# An Improved Architecture of a Hardware Accelerator for Factoring Integers with Elliptic Curve Method

Michał Andrzejczak Wojskowa Akademia Techniczna ul. Urbanowicza 2, 01-489 Warszawa, Poland Email: michal.andrzejczak@wat.edu.pl

Abstract-Elliptic Curve Method (ECM) is a well-known method for factoring integers, which is usually used in the Number Field Sieve algorithm as a subroutine for factoring smaller integers than the targeted one. ECM is called many times and can be executed in parallel for different inputs. This method mainly consist of simple operations on elliptic curves. Thus, ECM is suitable for hardware implementations that can efficiently reduce computational time. This work describes a new, improved FPGA-based hardware accelerator for ECM, designed for large scale computations. Our accelerator can operate with an on board ARM processor or with an external host computer. This design can factor several numbers at once and can be easily ported to various FPGA boards. Different methods for improving results (e.g. the use of DSP blocks, cacheregisters, reorganizing instruction order) are described and their performance is analyzed. As a result, one of the fastest hardware ECM units is achieved.

## I. INTRODUCTION

 $\mathbf{F}$  ACTORIZATION is one of the main hard problems used in construction of cryptosystems. One of the most known and the most popular cryptosystem based on factorization problem is RSA. To the present day, several algorithms for factoring integers have been developed and used in various cases. The best algorithm for factoring integers with large factors used in RSA is Generalized Number Field Sieve (GNFS) [2]. This method require to factor a lot of smaller numbers in one of the main steps of the algorithm and the Elliptic Curve Method can be efficiently used for this. ECM performs many operations on a small data, requiring little memory and can be run many times in parallel with the same probability of factoring chosen number. Thus, special purpose hardware can efficiently improve overall factorization time. In this paper an improved architecture of a hardware accelerator for factoring integers with Elliptic Curve Method (ECM) is presented. Analysis of previous architecture is included and detected weaknesses are described with potential improvements. At the end, influences of several changes in initial design are compared, with the best result more than three times better than previously reported in literature.

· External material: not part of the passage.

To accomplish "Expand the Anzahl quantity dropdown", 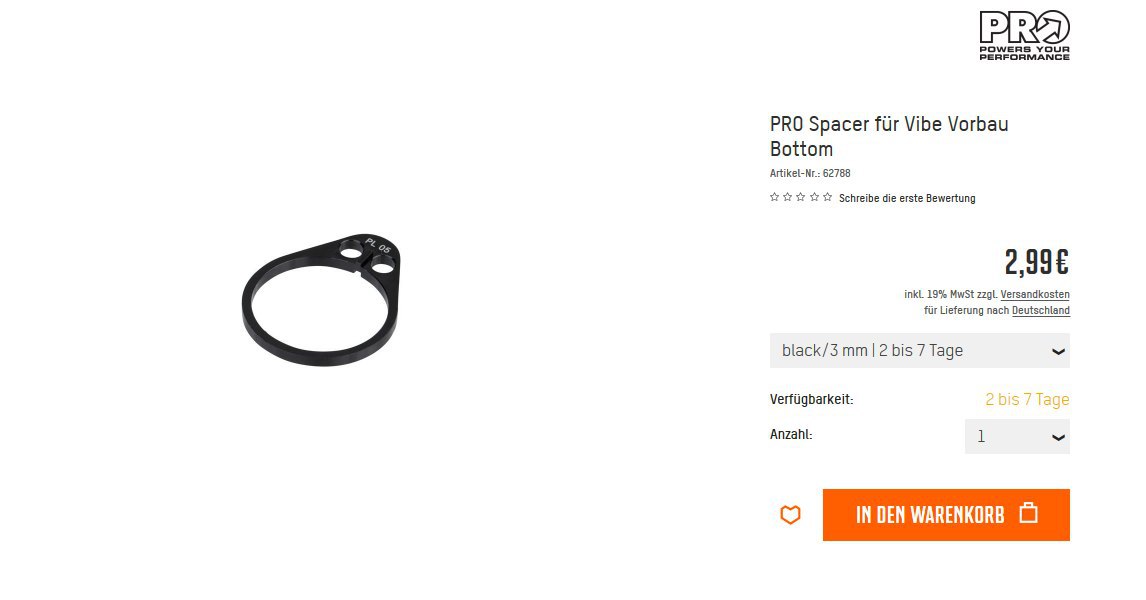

# II. Elliptic Curve Method

The ECM was proposed by H.W. Lenstra [1] (called Phase 1) in late 80's and its principles are based on Pollard (p-1) method. Later, ECM was extended and improved by Brent [3] and Montgomery [4] (called Phase 2).

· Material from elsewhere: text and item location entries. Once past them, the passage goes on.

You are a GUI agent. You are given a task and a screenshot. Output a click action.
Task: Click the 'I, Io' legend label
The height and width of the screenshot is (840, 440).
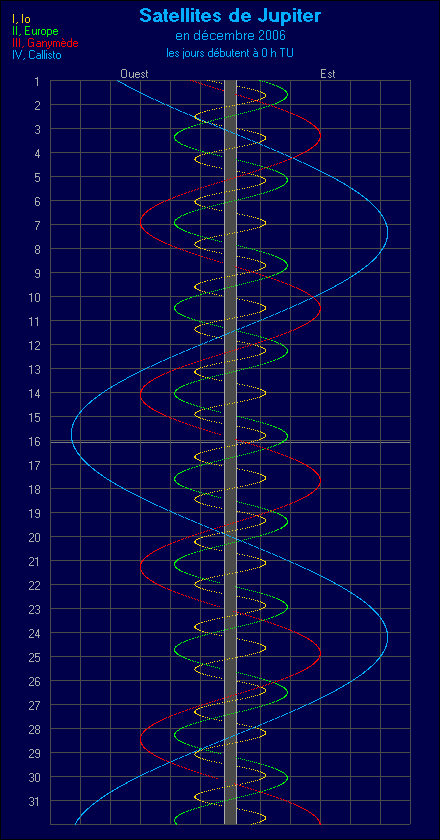pos(21,19)
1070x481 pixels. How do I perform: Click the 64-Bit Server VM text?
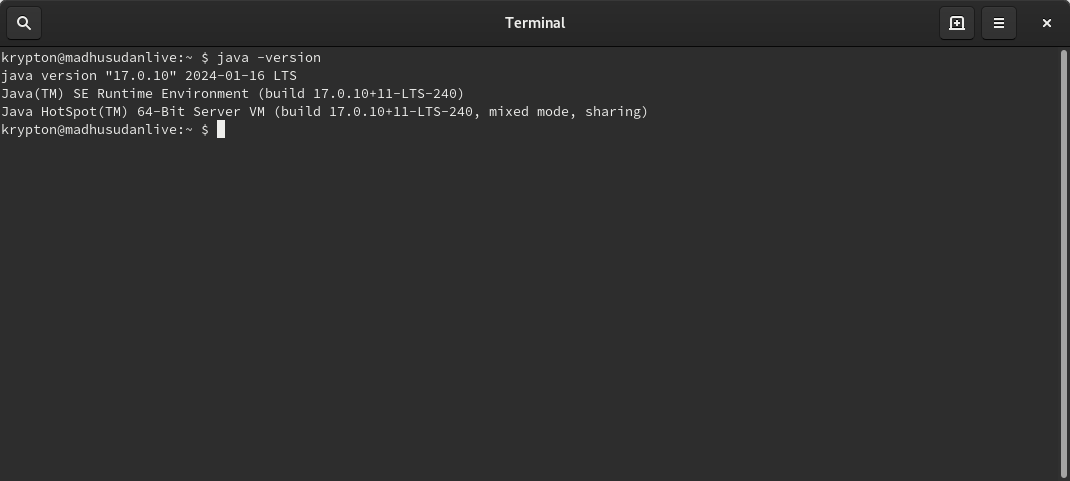tap(201, 112)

Let choose a field K with characteristic different from 2 and 3. The elliptic curve  $E_{A,B}$  is the set of points  $(X,Y) \in K$  such that

$$Y^2 = X^3 + AX + B$$

where  $A, B \in K$  and  $4A^3 + 27B^2 \neq 0$  with a special point  $O_E = (0:1:0)$  called a "point at infinity".

For more efficient computer implementation, Montgomery's form of elliptic curve is recommended due to lack of number inversion computation. Montgomery's form can be obtained from Weierstrass form presented above by following change of the variables  $X \rightarrow (3x + a)/(3b)$ ,  $Y \rightarrow y/b$ ,  $A \rightarrow (3 - a^2)/(3b^2)$ ,  $B \rightarrow (2a^3 - 9a)/(27b^3)$ . Homogeneous form of this curve is:

$$by^2z = x^3 + ax^2z + xz^2$$

with the triple (x : y : z) represents the point (x/z : y/z) in affine coordinates. Projective coordinates of curve in Montgomery's form allow all intermediate computations to be performed using only x and z coordinate. The y coordinate can be retrived from two others coordinates, but is not necessary in ECM algorithm.

Let q be an unknown factor of N - the number being factorized. The ECM starts with randomly selecting an elliptic curve  $E_{a,b}$  and a random point on it. Computations are performed modulo the number N, as if  $\mathbb{Z}/n\mathbb{Z}$  was a field. First step of computations can be done just once. In this step, product of all prime numbers and its powers is computed. Most time consuming operation is done in second step, where scalar multiplication of chosen point by computed product is performed. In the last step, greatest common divisor of resulted z coordinate and a factorized N is computed. Pseudocode for ECM is shown in Listing 1.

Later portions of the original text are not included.